Driven to Spend: A Transportation and Quality of Life Publication
Publication Date: March 2000
Author(s): B. McCann
In 1998, personal and public expenditures on transportation reached almost $805 billion dollars - second only to shelter expenditures. The typical American household spent an average of $6,312 out-of-pocket per year on transportation in 1997 and 1998. In "Driven to Spend," the Surface Transportation Policy Project and the Center for Neighborhood Technology report that a major factor driving up transportation costs is sprawling development. This report contains detailed information about transportation costs in relation to residential location type and geographic location. Personal transportation costs are highest in sprawling places that use a highway-oriented transportation strategy, while areas with less sprawl and a variety of transportation options have significantly lower yearly transportation costs.

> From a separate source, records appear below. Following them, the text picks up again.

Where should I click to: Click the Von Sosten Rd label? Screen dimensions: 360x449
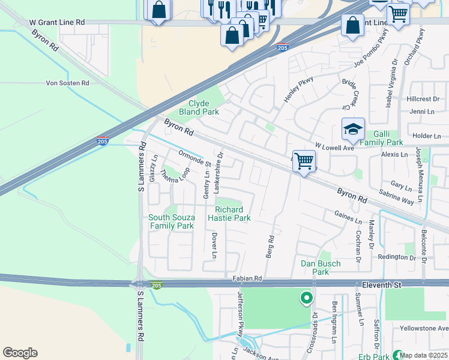[x=67, y=83]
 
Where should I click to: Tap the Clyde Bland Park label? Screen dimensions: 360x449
[x=200, y=107]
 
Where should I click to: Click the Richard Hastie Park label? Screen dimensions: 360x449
[x=229, y=214]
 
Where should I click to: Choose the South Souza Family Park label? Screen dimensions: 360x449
[x=171, y=221]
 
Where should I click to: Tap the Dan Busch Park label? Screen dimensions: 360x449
[x=321, y=268]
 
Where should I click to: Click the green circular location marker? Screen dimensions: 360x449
[x=306, y=297]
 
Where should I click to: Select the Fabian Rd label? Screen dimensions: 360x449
[x=247, y=279]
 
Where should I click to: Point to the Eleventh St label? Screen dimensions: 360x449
[x=377, y=285]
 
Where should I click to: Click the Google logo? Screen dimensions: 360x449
[x=20, y=353]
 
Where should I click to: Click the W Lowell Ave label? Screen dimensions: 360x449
[x=336, y=146]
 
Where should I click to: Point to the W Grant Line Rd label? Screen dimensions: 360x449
[x=57, y=22]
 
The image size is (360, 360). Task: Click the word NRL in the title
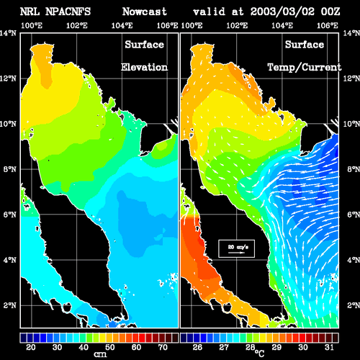pyautogui.click(x=30, y=12)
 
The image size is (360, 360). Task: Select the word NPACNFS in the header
pyautogui.click(x=68, y=12)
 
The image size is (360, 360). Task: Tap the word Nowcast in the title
pyautogui.click(x=145, y=12)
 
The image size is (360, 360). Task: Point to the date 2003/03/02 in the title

Better transportation and growth policies could help families spend less on transportation and direct more money to investments that build wealth. Based on the data collected, the study provides five recommendations that distribute the responsibility to reduce transportation costs. The recommendations are as follows: (1) governments should invest in transportation choice; (2) developers should follow the principles of smart growth; (3) banks should offer location-efficient mortgages; (4) businesses and government should give people opportunities to save through driving less; and (5) federal, state, and local governments should collect and analyze better information about personal transportation costs.